What Is Agency in Real Estate?
Agency is a legal relationship in which one party (the agent) is authorized to act on behalf of another party (the principal) in dealings with third parties. In real estate, the agent is the licensee and the principal is the client (buyer or seller).
An agency relationship creates fiduciary duties — the highest duty of loyalty under the law. The agent must put the client's interests first, above all others including the agent's own interests.
Agency relationships are created by agreement (usually a listing agreement or buyer representation agreement). Agents must disclose whom they represent before meaningful discussion of price, terms, or motivation.
Agency Relationship Types
Seller's Agent (Listing Agent)
Represents the seller. Owes fiduciary duties (OLDCAR: Obedience, Loyalty, Disclosure, Confidentiality, Accounting, Reasonable Care) to the seller. The buyer is a customer, not a client.
Buyer's Agent
Represents the buyer. Owes fiduciary duties to the buyer. Created by a signed Buyer Representation Agreement. The seller is a customer, not a client.
Dual Agency
One agent (or one brokerage) represents both buyer and seller in the same transaction. Requires written informed consent from both parties. Reduces fiduciary duties. Illegal in some states.
Designated Agency
The broker assigns one agent to represent the buyer and a different agent (within the same brokerage) to represent the seller. Each agent maintains full fiduciary duties to their client.
Transaction Broker / Facilitator
The licensee assists both parties without representing either as a client. Owes duties of honesty and competent service, but not full fiduciary duties.
Sub-Agent
An agent who works for the listing broker (and thus represents the seller) even while working with the buyer.

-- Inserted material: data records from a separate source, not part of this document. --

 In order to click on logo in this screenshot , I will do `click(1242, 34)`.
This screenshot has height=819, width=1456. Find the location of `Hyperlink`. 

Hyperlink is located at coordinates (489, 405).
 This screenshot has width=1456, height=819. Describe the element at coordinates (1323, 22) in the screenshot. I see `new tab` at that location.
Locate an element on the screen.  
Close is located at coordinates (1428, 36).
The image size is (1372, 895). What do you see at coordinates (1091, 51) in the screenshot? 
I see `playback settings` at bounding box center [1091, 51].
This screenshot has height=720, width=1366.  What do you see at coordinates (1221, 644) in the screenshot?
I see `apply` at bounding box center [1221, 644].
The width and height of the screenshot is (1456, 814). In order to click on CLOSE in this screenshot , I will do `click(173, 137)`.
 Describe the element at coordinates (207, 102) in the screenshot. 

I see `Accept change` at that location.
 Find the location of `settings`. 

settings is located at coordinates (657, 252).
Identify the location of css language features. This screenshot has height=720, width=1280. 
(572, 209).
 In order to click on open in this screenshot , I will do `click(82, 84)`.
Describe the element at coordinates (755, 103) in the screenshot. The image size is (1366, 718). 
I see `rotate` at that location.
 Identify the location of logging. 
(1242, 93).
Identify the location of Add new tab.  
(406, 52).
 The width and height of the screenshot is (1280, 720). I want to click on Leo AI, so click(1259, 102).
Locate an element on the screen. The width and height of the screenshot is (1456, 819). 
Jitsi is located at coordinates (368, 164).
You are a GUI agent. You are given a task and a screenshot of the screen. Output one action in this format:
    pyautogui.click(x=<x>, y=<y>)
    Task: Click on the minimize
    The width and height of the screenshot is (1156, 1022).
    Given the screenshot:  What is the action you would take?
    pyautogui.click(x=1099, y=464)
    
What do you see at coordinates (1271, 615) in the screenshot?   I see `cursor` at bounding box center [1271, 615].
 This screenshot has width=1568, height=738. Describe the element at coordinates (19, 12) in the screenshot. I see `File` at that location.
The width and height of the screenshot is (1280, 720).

Sub-agency is largely obsolete but still tested on the national exam.
Agency FAQ for the Exam
What are the fiduciary duties an agent owes a client?
The acronym OLDCAR covers the duties: Obedience (follow lawful instructions), Loyalty (put client's interests first), Disclosure (reveal all material facts), Confidentiality (protect client's personal information), Accounting (handle money properly), and Reasonable Care (use professional competence).
What is the difference between a client and a customer?
A client has a representation agreement with the agent and is owed fiduciary duties. A customer is the other party — they receive honest service but NOT fiduciary loyalty.
When must agency be disclosed?
Agents must disclose whom they represent before any substantive discussion of price, motivation, or terms. Most states require a written agency disclosure. Failure to disclose is a common source of license law violations.